Write every line below out again exactly, images omitted.

** PROVIDED MATERIAL follows **

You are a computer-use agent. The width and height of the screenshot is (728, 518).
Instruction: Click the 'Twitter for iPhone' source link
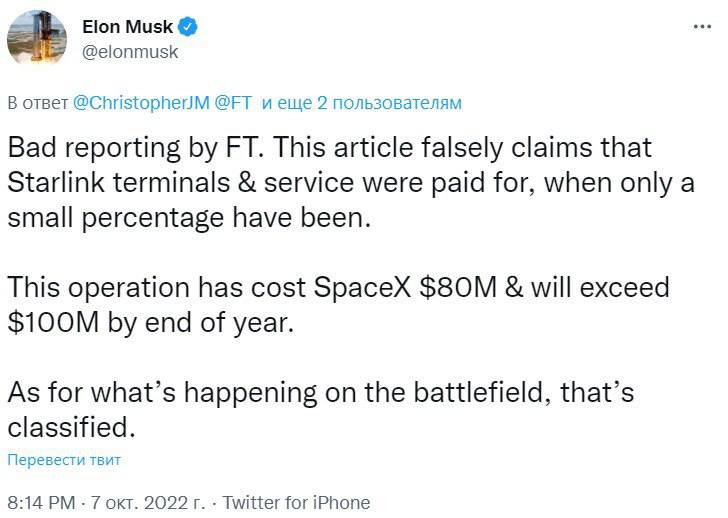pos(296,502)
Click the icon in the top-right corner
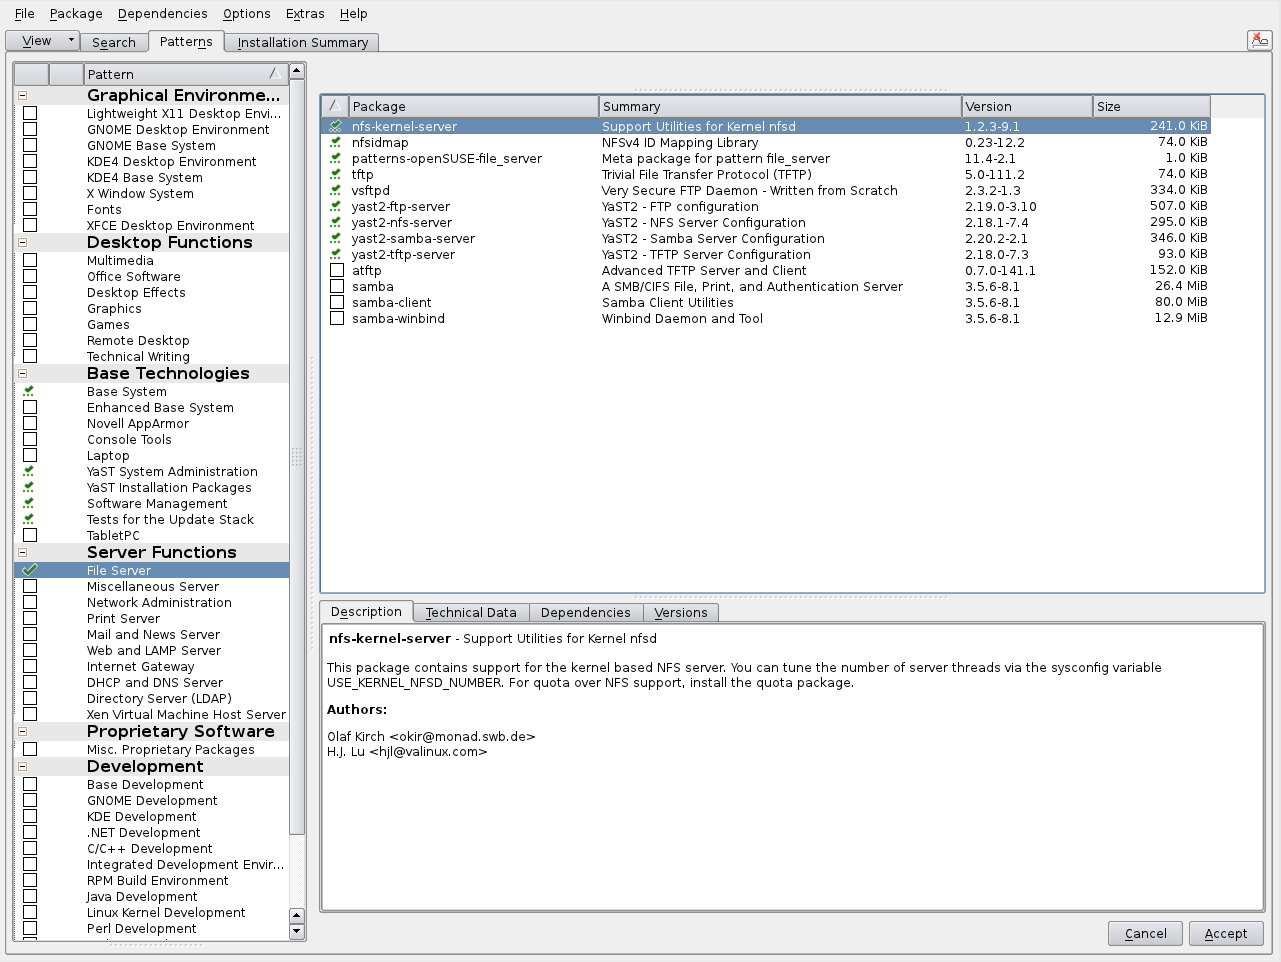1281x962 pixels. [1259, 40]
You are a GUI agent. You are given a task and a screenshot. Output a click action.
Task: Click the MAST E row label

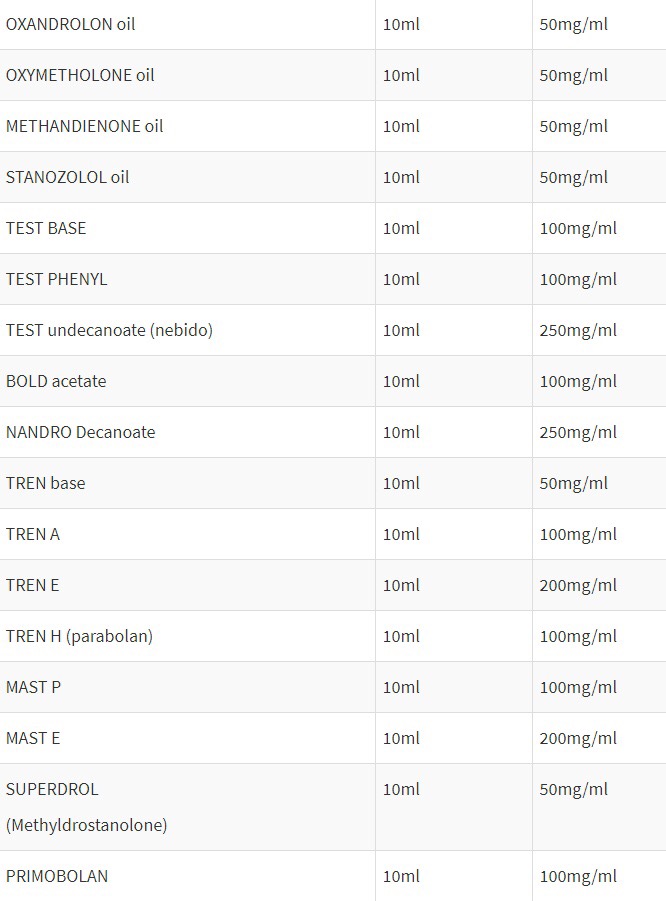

** End of PROVIDED MATERIAL **

● **RESPONSE TO THIS TASK**:
You are a computer-use agent. The width and height of the screenshot is (728, 518).
Instruction: Click the 'Twitter for iPhone' source link
pos(296,502)
Click the icon in the top-right corner
1281x962 pixels. [1259, 40]
You are a GUI agent. You are given a task and a screenshot. Output a click action.
Task: Click the MAST E row label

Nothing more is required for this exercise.